• **Work instructions**:
Count the lines below that contain the word "coordinates" and reply with the number alone.

* START Data supplied *

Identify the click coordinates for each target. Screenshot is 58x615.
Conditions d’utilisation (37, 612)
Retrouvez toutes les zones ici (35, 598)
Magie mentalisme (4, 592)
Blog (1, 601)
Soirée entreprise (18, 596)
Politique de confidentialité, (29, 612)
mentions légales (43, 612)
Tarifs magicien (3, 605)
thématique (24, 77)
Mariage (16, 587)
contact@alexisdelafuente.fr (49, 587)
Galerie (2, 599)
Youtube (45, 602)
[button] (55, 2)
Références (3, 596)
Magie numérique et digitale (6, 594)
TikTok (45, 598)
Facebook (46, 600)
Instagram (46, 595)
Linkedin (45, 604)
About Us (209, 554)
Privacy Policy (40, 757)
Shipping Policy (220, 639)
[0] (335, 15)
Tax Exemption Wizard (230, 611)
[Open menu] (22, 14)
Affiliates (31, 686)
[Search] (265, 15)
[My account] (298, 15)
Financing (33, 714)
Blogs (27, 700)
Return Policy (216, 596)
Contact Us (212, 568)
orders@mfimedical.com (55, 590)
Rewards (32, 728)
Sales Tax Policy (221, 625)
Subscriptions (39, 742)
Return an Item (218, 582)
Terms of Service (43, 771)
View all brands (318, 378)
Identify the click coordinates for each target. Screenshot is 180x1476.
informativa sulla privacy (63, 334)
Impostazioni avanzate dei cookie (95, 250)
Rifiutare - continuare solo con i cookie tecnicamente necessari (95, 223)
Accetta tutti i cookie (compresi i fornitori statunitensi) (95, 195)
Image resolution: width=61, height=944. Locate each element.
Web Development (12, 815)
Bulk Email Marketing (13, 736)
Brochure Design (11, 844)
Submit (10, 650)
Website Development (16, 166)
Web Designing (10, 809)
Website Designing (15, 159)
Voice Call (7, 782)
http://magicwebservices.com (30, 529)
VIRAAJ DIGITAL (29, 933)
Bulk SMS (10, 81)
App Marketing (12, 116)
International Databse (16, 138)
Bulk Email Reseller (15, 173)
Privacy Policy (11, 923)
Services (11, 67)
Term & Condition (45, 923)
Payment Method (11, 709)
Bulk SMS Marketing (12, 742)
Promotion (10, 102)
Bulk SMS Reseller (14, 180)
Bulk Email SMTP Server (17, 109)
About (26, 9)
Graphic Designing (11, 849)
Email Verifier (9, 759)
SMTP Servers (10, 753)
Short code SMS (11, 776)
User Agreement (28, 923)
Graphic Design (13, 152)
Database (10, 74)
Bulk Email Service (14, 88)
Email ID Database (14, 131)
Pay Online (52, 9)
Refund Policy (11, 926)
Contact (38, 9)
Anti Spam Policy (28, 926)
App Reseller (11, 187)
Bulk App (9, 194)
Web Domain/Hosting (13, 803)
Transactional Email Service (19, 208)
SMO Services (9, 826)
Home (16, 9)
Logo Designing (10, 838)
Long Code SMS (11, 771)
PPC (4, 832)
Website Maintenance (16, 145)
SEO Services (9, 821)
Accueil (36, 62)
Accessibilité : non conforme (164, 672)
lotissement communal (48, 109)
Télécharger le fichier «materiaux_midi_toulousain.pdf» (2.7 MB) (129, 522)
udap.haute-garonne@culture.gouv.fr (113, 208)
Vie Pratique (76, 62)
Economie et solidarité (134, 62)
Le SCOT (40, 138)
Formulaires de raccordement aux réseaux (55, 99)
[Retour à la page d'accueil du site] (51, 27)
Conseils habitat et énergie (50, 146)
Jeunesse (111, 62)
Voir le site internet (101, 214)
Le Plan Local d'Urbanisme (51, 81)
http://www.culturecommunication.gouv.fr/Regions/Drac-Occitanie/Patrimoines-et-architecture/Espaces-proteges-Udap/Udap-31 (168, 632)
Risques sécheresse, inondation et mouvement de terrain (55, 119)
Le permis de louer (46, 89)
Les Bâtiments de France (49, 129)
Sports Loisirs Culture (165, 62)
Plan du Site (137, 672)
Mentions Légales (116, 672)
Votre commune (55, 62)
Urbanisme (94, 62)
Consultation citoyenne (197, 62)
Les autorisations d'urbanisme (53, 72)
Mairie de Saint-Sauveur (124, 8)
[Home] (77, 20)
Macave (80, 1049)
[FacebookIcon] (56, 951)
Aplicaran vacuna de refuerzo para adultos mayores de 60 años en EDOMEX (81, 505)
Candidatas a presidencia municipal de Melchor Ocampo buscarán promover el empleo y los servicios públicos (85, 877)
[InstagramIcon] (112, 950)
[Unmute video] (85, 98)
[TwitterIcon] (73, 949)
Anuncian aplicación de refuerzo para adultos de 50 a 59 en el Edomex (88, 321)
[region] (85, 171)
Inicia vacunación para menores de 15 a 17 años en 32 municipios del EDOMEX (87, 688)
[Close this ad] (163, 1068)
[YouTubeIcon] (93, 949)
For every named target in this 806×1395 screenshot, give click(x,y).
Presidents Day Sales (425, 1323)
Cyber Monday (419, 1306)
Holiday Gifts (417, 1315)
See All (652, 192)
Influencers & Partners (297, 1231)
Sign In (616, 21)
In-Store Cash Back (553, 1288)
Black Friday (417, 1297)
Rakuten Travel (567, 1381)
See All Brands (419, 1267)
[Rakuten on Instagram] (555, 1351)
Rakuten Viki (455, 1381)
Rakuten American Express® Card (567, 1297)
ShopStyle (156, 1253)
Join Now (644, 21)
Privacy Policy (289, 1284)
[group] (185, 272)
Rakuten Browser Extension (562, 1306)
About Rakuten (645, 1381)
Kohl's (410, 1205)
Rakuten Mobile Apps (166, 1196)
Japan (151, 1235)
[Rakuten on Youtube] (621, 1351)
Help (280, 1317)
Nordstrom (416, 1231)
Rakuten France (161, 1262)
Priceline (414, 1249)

* END Data supplied *

• **The response**:
2